第215話 パルマ国に宣戦布告

 アルバーン国、ハイデン国、エーデル国と距離的に中間となる法王領にゲートを開いたみやび。亜空間倉庫に問答無用で……もとい入ってもらっていた、側近や護衛騎士達をワイバーンごとポポンと出す。

 倉庫込みで瞬間移動できる魔王さまに、王と王子二人が目を点にしている。そんな彼らにお付きのティーナとローレルが、どうだと言わんばかりにふふんと笑う。


「次に会うのは戦場になるわね。皆さんに全ての精霊のご加護があらんことを」


 別れを告げるみやびに、王と王子二人は胸の前で手を組んだ。次は戦場でと、それぞれ武人としての礼を取る。

 帰国する彼らと、そして雇った傭兵と調味料を満載したラナ・ルナ・ロナのワイバーンを見送り、みやびはエビデンス城へトンボ帰り。

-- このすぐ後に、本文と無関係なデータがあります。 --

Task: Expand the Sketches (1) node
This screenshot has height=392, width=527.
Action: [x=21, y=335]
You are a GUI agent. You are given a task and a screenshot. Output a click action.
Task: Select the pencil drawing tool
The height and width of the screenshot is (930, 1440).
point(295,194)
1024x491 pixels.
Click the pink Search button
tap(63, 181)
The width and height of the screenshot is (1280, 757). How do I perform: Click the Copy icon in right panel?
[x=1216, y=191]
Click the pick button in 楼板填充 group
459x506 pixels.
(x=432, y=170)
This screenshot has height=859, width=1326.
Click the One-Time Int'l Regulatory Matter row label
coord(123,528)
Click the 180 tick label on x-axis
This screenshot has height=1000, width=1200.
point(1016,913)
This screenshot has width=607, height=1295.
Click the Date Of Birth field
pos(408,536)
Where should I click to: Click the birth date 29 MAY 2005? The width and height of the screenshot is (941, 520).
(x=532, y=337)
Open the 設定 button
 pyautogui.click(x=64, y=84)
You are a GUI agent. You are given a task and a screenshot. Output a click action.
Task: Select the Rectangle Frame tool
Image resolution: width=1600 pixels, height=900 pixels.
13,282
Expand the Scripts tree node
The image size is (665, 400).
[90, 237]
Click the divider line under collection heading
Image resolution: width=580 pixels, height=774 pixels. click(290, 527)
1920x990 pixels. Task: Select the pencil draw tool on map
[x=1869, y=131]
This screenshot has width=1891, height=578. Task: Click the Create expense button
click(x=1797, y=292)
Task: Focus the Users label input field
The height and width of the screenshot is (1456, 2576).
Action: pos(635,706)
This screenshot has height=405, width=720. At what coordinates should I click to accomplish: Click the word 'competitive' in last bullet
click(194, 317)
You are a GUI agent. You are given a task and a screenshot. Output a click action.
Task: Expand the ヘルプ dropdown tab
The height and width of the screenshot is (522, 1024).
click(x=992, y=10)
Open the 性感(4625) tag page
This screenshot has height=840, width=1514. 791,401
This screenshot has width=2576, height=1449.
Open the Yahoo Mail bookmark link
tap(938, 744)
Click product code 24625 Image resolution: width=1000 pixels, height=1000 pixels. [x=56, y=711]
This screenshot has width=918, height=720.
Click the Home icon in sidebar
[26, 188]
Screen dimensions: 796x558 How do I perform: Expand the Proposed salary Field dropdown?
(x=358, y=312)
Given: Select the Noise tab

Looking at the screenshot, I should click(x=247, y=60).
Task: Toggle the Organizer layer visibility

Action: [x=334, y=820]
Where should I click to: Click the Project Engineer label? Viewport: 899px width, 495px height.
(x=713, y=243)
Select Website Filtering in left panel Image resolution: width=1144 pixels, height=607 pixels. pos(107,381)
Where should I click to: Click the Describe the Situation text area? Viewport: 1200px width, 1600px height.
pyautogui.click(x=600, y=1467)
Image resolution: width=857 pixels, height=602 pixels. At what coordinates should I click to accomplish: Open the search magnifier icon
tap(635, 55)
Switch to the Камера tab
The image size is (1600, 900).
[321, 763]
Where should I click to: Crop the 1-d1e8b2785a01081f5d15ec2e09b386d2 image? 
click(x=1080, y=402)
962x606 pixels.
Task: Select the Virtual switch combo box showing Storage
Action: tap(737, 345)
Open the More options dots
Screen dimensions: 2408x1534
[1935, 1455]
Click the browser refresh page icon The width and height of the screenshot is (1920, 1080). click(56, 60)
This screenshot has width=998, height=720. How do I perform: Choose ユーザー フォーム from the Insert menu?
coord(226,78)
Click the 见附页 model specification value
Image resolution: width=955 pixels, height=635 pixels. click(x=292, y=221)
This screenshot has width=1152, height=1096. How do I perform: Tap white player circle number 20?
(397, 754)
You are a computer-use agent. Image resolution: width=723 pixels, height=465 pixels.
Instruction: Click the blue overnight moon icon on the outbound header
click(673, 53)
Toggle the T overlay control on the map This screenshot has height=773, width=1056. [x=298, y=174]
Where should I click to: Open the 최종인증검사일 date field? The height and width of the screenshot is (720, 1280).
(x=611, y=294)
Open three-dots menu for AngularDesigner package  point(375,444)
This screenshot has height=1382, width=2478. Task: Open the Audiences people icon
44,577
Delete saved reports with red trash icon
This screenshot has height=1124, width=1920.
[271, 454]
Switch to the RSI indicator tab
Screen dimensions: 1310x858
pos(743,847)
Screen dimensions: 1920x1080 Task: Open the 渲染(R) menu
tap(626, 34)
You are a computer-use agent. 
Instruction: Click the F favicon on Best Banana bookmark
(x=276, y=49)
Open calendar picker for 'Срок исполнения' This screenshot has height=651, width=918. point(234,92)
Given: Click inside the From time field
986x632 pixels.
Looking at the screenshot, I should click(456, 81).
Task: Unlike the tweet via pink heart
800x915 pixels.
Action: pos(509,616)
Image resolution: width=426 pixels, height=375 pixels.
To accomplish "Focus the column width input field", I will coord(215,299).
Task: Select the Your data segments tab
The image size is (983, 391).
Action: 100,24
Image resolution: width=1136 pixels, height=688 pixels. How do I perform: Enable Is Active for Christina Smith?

 南門の城壁に戻ったみやび達を、アルネチームが出迎えてくれた。サイモンが面会を求めており、ファフニールが御前会議を招集しているとのこと。


「明日、皇帝陛下がパルマ国の廃国宣言を行います。これで攻め入る大義名分ができましたね」


 サイモンの報告に、来たなと顔を見合わせるパラッツォとブラド。ランハルト公とクアラン王も表情を引き締め、法王さまとアーネスト枢機卿が宣戦布告ですねと頷き合った。

 ファフニールが、事前に用意していた宣戦布告状をテーブルに広げる。まずはランハルト公からと、控えていたパトリシアに手渡す。そのパトリシアに、イレーネがペンと封蝋を持って続く。


 ランハルト公、クアラン王、ファフニール、そして帝国伯が連名でサインし、紋章印を押すことになる。そこへシルビア姫がお見えですと、扉の外で待機していた近衛隊のメイドが告げた。


「シルビア姫、どうかしたの?」

「調理場でカルディナ姫から伺いました。ラングリーフィン、お集まりの皆さま、この戦にはノワル国も参戦したします」


 ほほうと皆が口角を上げ、みやびがどうぞおかけになってと席をすすめた。ティーナとローレルがすすいと動き、緑茶と栗羊羹を置いて行く。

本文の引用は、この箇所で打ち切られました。